Task requirements:
Reproduce each line of the listing exactly.

**********

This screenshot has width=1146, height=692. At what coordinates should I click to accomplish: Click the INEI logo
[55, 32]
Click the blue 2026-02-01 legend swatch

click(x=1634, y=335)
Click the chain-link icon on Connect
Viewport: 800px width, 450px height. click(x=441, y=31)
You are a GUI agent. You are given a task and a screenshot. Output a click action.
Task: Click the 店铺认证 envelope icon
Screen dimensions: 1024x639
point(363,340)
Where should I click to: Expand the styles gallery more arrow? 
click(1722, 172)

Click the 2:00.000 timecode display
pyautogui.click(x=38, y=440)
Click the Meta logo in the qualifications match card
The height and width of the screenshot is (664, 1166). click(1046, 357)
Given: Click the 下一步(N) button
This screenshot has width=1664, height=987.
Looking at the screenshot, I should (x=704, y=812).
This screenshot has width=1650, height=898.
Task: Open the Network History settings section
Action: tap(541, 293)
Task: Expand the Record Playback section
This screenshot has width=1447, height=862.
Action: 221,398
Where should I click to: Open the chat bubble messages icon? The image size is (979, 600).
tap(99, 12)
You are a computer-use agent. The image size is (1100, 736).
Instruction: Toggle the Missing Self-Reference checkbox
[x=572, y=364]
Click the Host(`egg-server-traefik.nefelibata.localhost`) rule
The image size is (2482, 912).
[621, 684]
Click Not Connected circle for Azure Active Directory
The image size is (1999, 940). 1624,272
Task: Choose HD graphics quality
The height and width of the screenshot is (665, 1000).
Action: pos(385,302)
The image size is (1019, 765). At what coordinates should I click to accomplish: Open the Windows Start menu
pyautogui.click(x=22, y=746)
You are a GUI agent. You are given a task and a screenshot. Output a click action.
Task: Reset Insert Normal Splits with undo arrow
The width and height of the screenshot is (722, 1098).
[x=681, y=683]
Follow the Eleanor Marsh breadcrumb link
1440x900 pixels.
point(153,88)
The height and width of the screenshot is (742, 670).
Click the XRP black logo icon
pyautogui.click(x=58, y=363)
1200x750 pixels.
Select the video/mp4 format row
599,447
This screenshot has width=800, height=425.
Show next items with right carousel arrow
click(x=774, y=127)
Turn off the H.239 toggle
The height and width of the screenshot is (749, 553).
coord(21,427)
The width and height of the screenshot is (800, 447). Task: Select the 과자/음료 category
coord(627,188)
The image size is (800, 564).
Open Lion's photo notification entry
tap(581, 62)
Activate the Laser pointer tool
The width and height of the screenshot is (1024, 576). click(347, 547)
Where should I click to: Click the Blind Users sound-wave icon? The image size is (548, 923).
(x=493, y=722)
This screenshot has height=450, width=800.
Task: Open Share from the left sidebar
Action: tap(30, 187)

**********

Reply:
This screenshot has width=1146, height=692. At what coordinates should I click to accomplish: Click the INEI logo
[55, 32]
Click the blue 2026-02-01 legend swatch

click(x=1634, y=335)
Click the chain-link icon on Connect
Viewport: 800px width, 450px height. click(x=441, y=31)
You are a GUI agent. You are given a task and a screenshot. Output a click action.
Task: Click the 店铺认证 envelope icon
Screen dimensions: 1024x639
point(363,340)
Where should I click to: Expand the styles gallery more arrow? 
click(1722, 172)

Click the 2:00.000 timecode display
pyautogui.click(x=38, y=440)
Click the Meta logo in the qualifications match card
The height and width of the screenshot is (664, 1166). click(1046, 357)
Given: Click the 下一步(N) button
This screenshot has width=1664, height=987.
Looking at the screenshot, I should (x=704, y=812).
This screenshot has width=1650, height=898.
Task: Open the Network History settings section
Action: tap(541, 293)
Task: Expand the Record Playback section
This screenshot has width=1447, height=862.
Action: 221,398
Where should I click to: Open the chat bubble messages icon? The image size is (979, 600).
tap(99, 12)
You are a computer-use agent. The image size is (1100, 736).
Instruction: Toggle the Missing Self-Reference checkbox
[x=572, y=364]
Click the Host(`egg-server-traefik.nefelibata.localhost`) rule
The image size is (2482, 912).
[621, 684]
Click Not Connected circle for Azure Active Directory
The image size is (1999, 940). 1624,272
Task: Choose HD graphics quality
The height and width of the screenshot is (665, 1000).
Action: pos(385,302)
The image size is (1019, 765). At what coordinates should I click to accomplish: Open the Windows Start menu
pyautogui.click(x=22, y=746)
You are a GUI agent. You are given a task and a screenshot. Output a click action.
Task: Reset Insert Normal Splits with undo arrow
The width and height of the screenshot is (722, 1098).
[x=681, y=683]
Follow the Eleanor Marsh breadcrumb link
1440x900 pixels.
point(153,88)
The height and width of the screenshot is (742, 670).
Click the XRP black logo icon
pyautogui.click(x=58, y=363)
1200x750 pixels.
Select the video/mp4 format row
599,447
This screenshot has width=800, height=425.
Show next items with right carousel arrow
click(x=774, y=127)
Turn off the H.239 toggle
The height and width of the screenshot is (749, 553).
coord(21,427)
The width and height of the screenshot is (800, 447). Task: Select the 과자/음료 category
coord(627,188)
The image size is (800, 564).
Open Lion's photo notification entry
tap(581, 62)
Activate the Laser pointer tool
The width and height of the screenshot is (1024, 576). click(347, 547)
Where should I click to: Click the Blind Users sound-wave icon? The image size is (548, 923).
(x=493, y=722)
This screenshot has height=450, width=800.
Task: Open Share from the left sidebar
Action: tap(30, 187)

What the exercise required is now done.